Author of Community Reading Project followed curiosity

 

The author of Grand Valley's Community Reading Project book said she was first grabbed by the story of Henrietta Lacks when she was in a high school biology class.

Rebecca Skloot, author of The Immortal Life of Henrietta Lacks, read from her book and took questions from an audience that nearly filled Fountain Street Church March 28.

Skloot said a biology teacher first discussed Lacks' immortal cells and told the class if they wanted to find out more, they could look it up. Skloot did that, just more than two decades later.
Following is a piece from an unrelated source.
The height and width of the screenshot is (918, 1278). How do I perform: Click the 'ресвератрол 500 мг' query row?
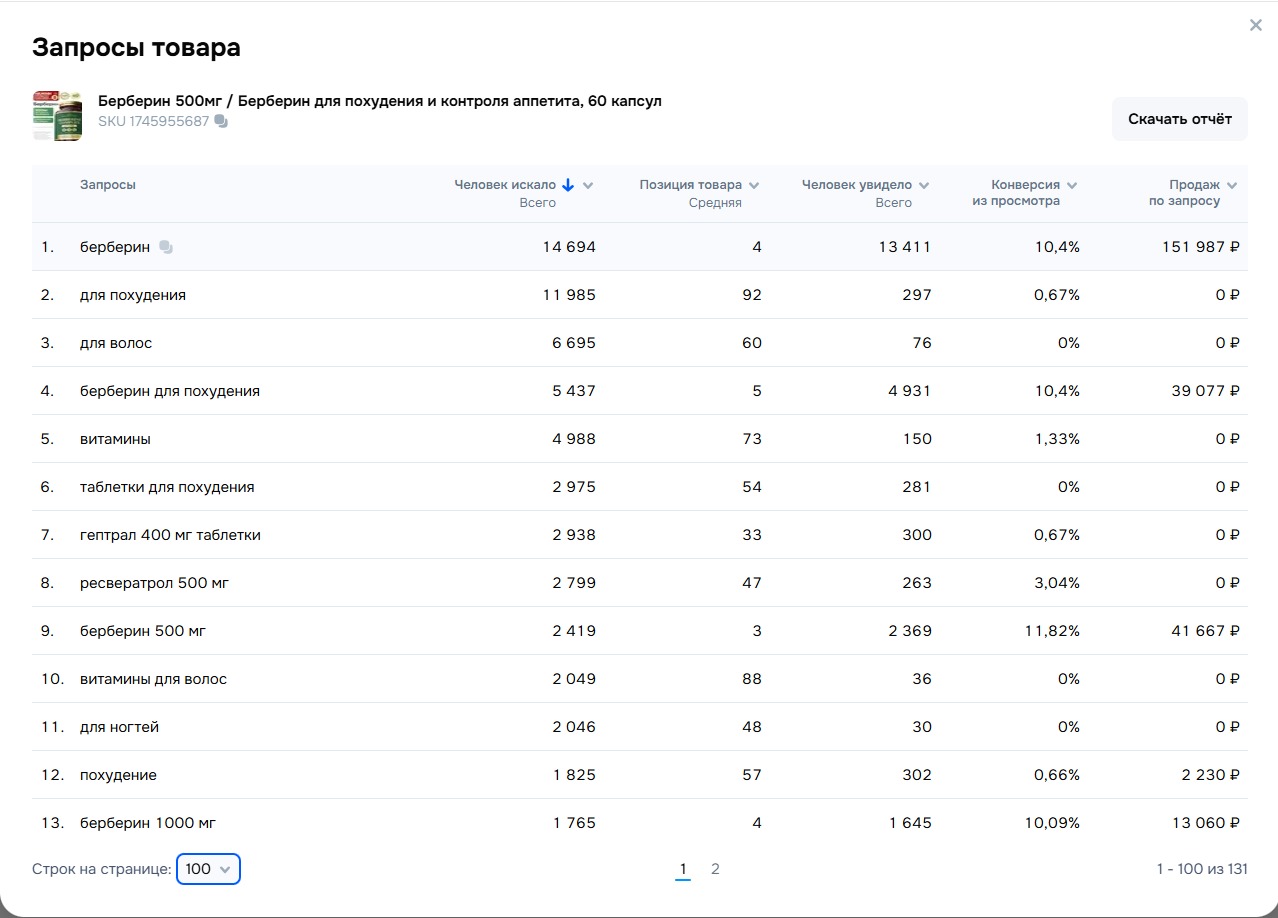pos(154,583)
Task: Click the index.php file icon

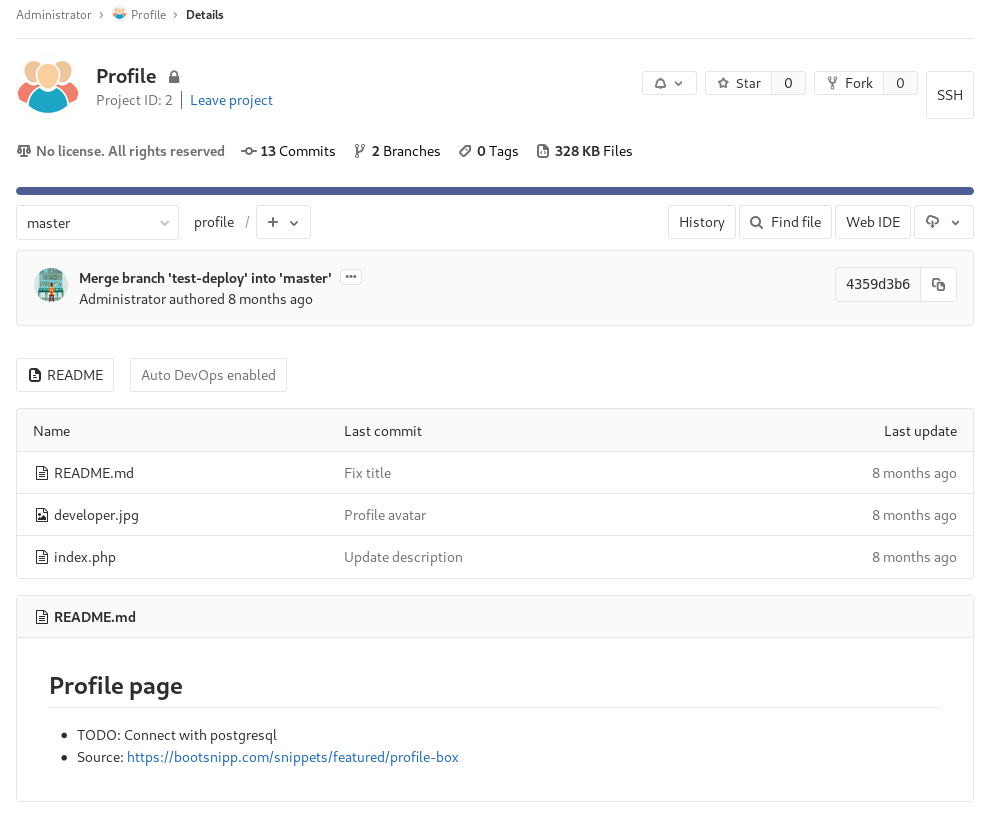Action: [41, 557]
"I also had a second teacher in college that said, 'You know you can write. There is such a thing as a science writer,'" she said. "So I followed my curiosity and passion. And now I often write that when I sign books for students."

It took Skloot more than 10 years to write the story of Lacks and her cells. She said winning trust of the Lacks family was difficult and took nearly two years.

Skloot is also the founder and president of the Henrietta Lacks Foundation and a portion of book sales go to support the foundation that has given tuition grants to Lacks' descendents.

She said the Lacks family still struggles financially but "they are proud of these cells and feel that Henrietta is an angel for doing so much for medical research."

Lacks was a poor Southern tobacco farmer who underwent a medical procedure in the early 1950s and unknowingly had her cells taken. Her cells, known as HeLa, continue to grow in culture today; they are an important medical tool that led to advances in cloning, in vitro fertilization and gene mapping. Lacks' cells have been sold for millions, yet her family did not know of the research or the money involved until 20 years after Lacks' death.

Grand Valley's Community Reading Project, now in its sixth year, is sponsored by the Brooks College of Interdisciplinary Studies, University Libraries and University Bookstores.